[Dataset records]

::::

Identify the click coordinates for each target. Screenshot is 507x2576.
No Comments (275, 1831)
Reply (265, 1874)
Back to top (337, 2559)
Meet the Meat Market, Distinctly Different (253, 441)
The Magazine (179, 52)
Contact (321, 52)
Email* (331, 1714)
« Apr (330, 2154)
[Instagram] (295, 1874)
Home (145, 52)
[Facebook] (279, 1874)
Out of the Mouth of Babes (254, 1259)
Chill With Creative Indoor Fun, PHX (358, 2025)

::::

• _How to complete this task_
Exactly the lines from the one holding "Out of the Mouth of Babes (254, 1259)" through the end of the data are to be repeated, with both ends included.

• _Reply_
Out of the Mouth of Babes (254, 1259)
Chill With Creative Indoor Fun, PHX (358, 2025)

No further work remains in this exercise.